The Mafia is often cited as one of the main reasons why Sicily has lagged behind the rest of Italy in economic and social development. This column describes how in an environment with weak state presence, the socialist threat of Peasant Fasci organisations at the end of the 19th century induced landholders, estate managers, and local politicians in Sicily to turn to the Mafia to resist and combat peasant demands. Within a few decades, the presence of the Mafia appears to have significantly reduced literacy, increased infant mortality, limited the provision of a variety of local public goods, and may also have significantly reduced local political competition.
By Daron Acemoğlu, Giuseppe De Feo and Giacomo De Luca*
The criminal syndicate known as the Mafia has played a defining role in the Sicilian economy and politics since its inception in the mid-19th century (Dimico et al. 2012), and has often been proffered as one of the prime reasons why Sicily has lagged behind the rest of Italy in economic and social development.
Though many aspects of the Sicilian Mafia are unique to the economic and social conditions of the island and its particular history, there are also several commonalities between the Sicilian Mafia and other organised crime syndicates in Italy (such as the Camorra in Naples and ‘Ndrangheta in Calabria), as well as the various drug gangs in Mexico, Colombia, and Central America (see Bianchi et al. 2017 and Barone and Narciso 2012 on the effects of crime syndicates on firms and governments).

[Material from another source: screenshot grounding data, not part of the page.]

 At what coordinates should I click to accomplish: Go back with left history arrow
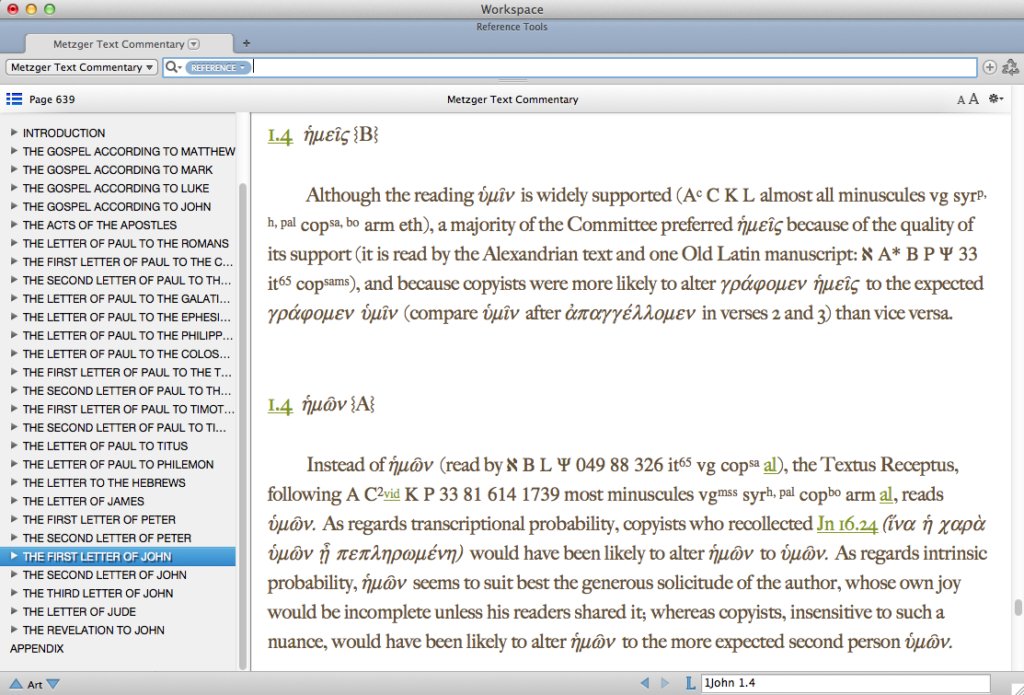[x=645, y=683]
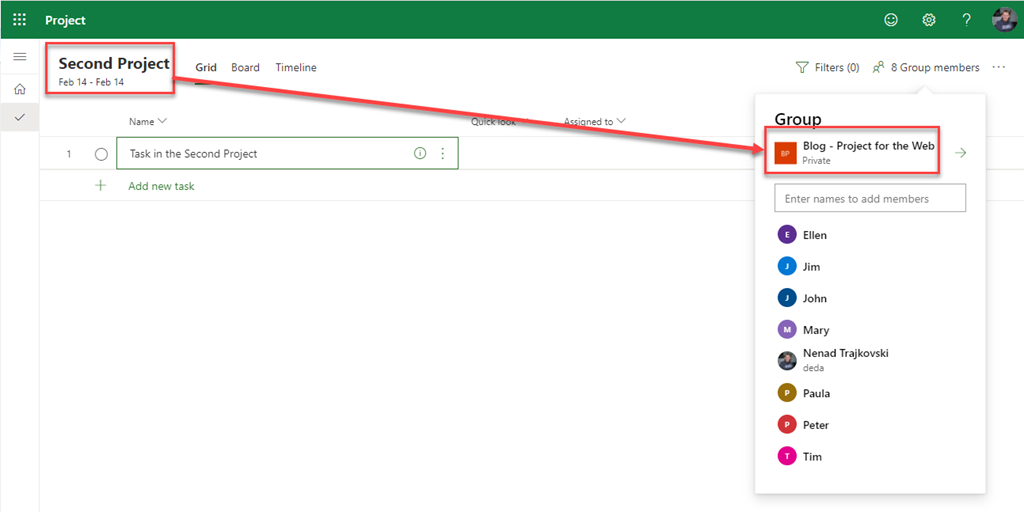Click the 8 Group members button
This screenshot has width=1024, height=512.
(926, 68)
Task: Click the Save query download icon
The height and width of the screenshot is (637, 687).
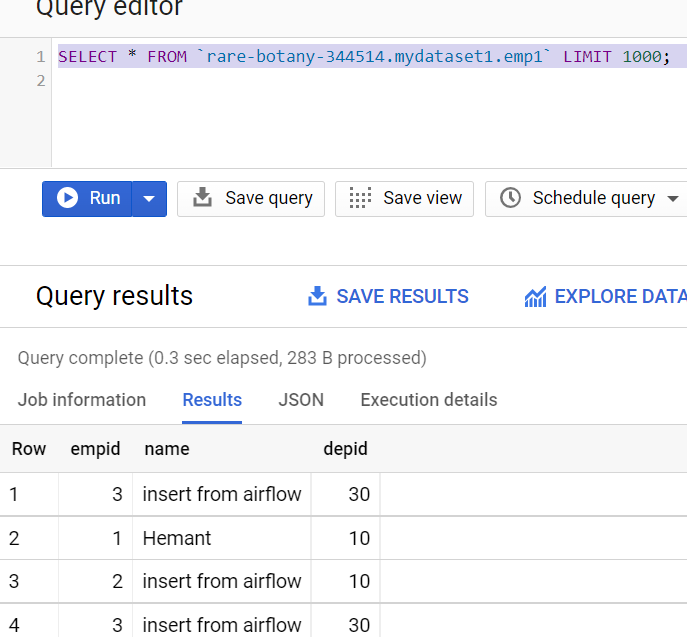Action: click(x=202, y=198)
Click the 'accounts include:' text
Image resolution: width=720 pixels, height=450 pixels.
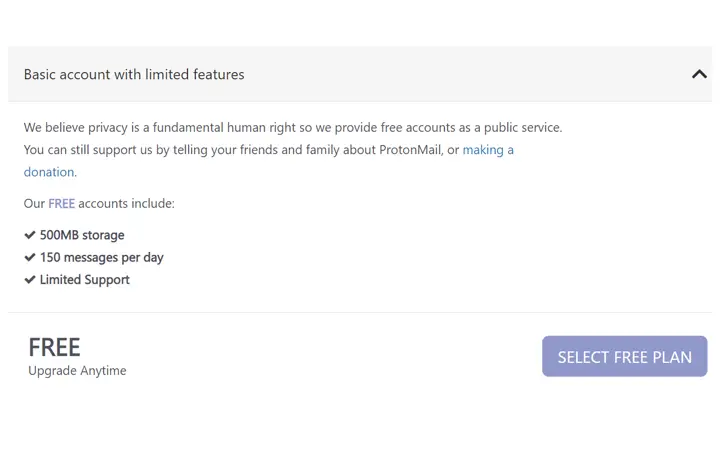click(x=127, y=203)
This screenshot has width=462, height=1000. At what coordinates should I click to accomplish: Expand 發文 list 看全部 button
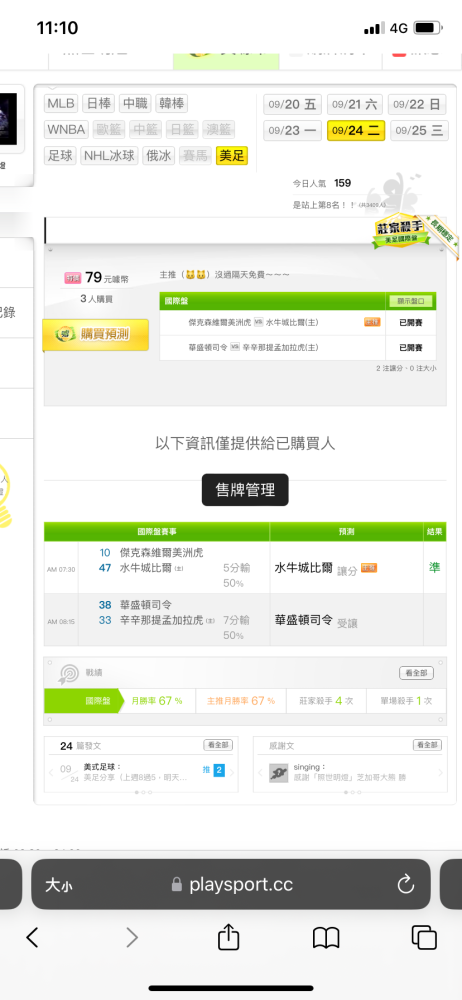pyautogui.click(x=218, y=745)
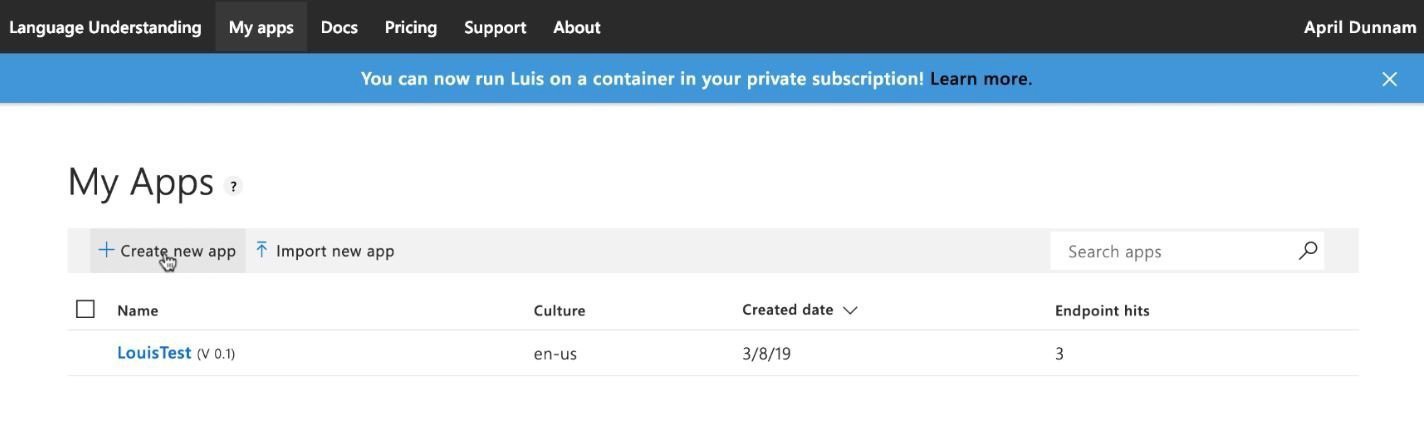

Most importantly for our purposes, all of these organisations appear to have partly filled the void created by a weak state, and may have contributed to the continued weakness of state institutions and to economic underdevelopment. Our recent paper (Acemoglu et al. 2017) seeks to contribute to the literature on the causes and consequences of the Sicilian Mafia and other criminal organisations (Alesina et al. 2016, Acemoglu et al. 2013, Buonanno et al. 2015, Daniele and Geys 2015, De Feo and De Luca 2017, Del Monte and Pennacchio 2012, Dimico et al. 2017, Pinotti 2015).
The spread of the Mafia in Sicily
We document that the spread of the Mafia in Sicily at the end of the 19th century was in part shaped by the rise of Peasant Fasci organisations, the first popular socialist movement in Italy. The Fasci articulated many of the grievances of the peasants and day labourers of Sicily. Chief among their demands were higher wages, land redistribution, better working conditions, longer-term contracts for land leases, the return to sharecropping arrangements, and the reduction in indirect taxes, which fell heavily on peasants (Romano 1959, Renda 1977, Casarrubea 1978). In an environment with weak state presence, this socialist threat induced landholders, estate managers, and local politicians to turn to the Mafia to resist and combat peasant demands. The historical record shows many instances in which the Mafia fought against the Peasant Fasci and collaborated with the military in suppressing protests and killing protesters.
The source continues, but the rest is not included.